INPUT.
================

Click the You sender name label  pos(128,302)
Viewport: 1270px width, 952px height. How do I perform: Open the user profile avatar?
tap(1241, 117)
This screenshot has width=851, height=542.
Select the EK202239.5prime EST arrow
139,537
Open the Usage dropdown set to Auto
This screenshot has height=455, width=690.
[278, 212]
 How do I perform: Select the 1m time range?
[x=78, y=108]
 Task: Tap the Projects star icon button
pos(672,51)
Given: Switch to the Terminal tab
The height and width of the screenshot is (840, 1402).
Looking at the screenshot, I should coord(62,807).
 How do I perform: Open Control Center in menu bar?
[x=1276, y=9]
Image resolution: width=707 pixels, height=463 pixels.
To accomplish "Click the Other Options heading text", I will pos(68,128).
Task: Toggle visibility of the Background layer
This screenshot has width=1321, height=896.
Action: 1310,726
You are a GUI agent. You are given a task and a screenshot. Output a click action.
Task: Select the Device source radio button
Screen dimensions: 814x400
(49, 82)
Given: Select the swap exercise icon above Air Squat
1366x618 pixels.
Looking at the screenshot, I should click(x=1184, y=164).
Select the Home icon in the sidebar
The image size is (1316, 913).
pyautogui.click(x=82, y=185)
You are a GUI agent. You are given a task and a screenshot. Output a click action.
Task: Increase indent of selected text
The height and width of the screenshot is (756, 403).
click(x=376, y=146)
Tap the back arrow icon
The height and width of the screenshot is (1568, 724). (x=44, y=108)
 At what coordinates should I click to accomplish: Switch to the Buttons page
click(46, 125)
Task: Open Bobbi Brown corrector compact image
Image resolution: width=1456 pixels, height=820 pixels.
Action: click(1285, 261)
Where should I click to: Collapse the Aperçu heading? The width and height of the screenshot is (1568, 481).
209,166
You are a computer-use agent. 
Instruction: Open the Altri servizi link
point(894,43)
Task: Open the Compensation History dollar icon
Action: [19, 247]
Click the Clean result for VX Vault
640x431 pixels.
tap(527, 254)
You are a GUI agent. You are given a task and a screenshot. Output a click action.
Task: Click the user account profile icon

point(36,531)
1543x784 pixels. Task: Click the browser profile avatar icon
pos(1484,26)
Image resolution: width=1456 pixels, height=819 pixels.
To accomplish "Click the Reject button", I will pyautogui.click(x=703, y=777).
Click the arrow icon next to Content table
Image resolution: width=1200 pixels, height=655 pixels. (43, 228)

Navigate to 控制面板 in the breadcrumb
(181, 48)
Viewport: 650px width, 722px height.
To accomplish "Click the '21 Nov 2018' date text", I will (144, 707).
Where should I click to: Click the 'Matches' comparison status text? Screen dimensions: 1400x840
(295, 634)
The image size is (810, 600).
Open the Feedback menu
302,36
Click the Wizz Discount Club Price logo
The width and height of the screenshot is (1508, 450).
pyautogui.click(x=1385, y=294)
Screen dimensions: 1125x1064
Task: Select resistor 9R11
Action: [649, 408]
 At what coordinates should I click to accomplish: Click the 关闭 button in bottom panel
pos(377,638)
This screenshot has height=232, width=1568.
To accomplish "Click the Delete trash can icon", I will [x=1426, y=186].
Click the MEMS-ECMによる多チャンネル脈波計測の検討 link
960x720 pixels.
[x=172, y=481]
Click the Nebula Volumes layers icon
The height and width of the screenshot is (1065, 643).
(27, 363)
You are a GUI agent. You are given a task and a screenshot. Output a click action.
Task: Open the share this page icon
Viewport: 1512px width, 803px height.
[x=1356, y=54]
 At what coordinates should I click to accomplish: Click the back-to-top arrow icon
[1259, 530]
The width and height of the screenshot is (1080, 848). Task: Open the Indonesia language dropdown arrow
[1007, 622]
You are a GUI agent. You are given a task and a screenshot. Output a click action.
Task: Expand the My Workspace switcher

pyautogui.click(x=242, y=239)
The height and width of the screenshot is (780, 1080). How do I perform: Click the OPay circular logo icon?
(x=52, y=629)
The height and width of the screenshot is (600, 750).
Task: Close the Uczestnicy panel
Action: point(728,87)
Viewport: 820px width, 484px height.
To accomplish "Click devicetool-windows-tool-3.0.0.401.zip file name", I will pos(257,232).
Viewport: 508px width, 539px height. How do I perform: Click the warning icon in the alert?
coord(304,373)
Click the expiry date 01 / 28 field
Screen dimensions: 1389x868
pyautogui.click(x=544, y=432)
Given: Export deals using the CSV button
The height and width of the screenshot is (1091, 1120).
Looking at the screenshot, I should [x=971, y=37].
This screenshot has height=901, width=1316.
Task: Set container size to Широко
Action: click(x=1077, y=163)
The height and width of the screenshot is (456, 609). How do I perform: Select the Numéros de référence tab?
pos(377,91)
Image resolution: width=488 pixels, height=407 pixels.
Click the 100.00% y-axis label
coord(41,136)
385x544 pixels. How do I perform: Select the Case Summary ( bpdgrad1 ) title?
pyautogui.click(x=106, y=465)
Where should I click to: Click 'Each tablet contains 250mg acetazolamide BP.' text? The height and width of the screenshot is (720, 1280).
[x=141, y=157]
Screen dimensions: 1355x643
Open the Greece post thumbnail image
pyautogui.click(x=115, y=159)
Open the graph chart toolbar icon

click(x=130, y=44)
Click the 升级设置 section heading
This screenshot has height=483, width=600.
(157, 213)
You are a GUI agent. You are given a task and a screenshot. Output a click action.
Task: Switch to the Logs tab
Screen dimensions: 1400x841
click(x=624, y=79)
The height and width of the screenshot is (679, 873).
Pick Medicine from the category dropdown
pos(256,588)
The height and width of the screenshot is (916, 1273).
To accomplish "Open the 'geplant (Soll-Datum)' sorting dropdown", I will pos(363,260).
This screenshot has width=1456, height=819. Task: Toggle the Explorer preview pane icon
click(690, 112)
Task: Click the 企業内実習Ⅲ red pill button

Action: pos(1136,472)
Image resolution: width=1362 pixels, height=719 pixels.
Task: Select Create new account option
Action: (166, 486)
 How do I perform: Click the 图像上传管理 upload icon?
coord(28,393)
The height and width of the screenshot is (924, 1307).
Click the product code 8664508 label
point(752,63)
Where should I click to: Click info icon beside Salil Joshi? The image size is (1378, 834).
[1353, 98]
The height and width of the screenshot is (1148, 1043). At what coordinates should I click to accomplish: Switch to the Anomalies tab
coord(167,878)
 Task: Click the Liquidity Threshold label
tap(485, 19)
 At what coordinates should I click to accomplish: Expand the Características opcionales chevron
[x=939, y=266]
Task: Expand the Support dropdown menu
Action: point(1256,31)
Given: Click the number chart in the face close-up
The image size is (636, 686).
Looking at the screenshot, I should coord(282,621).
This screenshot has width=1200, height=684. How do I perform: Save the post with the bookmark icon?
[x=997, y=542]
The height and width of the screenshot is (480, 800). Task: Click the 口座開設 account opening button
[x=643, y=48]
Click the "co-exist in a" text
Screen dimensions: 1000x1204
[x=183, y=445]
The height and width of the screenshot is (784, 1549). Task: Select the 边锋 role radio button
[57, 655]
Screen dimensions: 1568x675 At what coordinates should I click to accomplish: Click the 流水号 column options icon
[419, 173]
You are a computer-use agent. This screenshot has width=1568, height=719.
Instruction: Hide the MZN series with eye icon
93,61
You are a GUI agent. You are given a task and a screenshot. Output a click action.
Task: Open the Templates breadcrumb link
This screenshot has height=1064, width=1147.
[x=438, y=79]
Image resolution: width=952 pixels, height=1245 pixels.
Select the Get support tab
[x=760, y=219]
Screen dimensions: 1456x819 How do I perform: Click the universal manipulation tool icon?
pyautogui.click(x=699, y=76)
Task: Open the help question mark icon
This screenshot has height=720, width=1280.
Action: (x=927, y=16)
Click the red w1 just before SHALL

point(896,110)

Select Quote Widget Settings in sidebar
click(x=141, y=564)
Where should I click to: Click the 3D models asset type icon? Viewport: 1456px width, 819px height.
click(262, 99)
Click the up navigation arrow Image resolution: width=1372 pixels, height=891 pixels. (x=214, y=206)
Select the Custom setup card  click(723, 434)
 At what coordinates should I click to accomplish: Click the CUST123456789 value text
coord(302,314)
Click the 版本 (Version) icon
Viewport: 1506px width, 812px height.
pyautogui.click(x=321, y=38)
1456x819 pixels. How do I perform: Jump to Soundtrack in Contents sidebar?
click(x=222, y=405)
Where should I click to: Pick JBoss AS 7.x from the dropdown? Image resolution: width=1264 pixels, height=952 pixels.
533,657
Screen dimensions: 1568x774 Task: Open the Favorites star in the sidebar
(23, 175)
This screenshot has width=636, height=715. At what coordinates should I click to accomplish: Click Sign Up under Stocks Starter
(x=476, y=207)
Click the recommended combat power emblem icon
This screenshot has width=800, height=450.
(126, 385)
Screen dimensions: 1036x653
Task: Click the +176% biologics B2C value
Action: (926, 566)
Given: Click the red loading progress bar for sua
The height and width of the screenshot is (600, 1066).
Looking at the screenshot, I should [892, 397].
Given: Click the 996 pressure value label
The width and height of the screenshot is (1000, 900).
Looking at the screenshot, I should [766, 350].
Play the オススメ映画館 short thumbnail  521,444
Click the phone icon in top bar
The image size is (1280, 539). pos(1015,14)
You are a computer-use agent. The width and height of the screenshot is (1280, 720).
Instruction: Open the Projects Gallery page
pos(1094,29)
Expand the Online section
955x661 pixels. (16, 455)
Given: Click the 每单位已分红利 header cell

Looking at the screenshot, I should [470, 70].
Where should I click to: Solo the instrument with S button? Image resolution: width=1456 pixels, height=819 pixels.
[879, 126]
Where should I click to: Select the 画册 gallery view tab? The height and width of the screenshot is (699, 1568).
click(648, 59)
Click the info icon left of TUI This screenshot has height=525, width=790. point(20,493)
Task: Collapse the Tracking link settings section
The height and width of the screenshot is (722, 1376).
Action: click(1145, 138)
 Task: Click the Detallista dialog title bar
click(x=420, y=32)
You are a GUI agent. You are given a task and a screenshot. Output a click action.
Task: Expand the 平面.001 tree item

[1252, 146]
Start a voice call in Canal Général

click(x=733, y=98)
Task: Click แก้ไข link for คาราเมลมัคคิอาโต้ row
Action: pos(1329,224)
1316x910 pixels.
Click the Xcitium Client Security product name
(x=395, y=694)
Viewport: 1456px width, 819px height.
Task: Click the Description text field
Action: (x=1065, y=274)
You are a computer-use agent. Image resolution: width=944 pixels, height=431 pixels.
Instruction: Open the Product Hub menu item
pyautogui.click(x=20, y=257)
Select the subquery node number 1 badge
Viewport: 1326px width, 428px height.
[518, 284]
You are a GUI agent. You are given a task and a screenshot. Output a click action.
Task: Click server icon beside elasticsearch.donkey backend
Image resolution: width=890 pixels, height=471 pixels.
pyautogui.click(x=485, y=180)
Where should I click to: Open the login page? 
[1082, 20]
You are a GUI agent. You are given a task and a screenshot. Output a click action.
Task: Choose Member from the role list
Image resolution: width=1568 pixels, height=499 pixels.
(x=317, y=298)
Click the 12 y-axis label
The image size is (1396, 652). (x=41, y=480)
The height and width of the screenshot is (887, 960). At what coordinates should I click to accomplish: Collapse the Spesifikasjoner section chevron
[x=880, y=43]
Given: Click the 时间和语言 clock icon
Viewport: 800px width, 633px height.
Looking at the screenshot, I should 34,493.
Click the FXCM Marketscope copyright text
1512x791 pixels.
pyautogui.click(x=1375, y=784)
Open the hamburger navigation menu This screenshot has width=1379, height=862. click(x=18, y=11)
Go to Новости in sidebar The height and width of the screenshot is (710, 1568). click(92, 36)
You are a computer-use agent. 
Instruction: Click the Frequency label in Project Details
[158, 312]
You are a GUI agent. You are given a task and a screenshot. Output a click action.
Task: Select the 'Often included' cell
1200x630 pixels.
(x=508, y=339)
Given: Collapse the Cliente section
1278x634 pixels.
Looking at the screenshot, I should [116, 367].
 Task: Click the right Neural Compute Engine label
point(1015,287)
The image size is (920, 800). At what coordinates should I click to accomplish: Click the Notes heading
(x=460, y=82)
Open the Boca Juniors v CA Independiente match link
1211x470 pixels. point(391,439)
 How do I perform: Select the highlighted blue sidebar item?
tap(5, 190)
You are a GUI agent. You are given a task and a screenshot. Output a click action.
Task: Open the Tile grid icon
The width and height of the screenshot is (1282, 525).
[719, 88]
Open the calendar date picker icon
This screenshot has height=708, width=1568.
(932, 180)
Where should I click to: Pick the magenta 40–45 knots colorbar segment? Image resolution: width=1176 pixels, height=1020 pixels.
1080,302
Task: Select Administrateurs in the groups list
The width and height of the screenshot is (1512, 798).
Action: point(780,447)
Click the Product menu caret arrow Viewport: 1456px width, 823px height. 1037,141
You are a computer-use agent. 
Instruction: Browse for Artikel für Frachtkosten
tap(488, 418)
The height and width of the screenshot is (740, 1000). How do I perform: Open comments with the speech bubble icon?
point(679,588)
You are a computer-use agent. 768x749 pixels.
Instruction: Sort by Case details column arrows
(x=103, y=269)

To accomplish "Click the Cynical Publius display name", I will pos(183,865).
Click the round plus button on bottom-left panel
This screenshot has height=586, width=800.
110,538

================

WHAT IS BEING ASKED.
Filter the listing above and copy each line that contains the word "breadcrumb".

EXERCISE RESPONSE.
Navigate to 控制面板 in the breadcrumb
Task: Open the Templates breadcrumb link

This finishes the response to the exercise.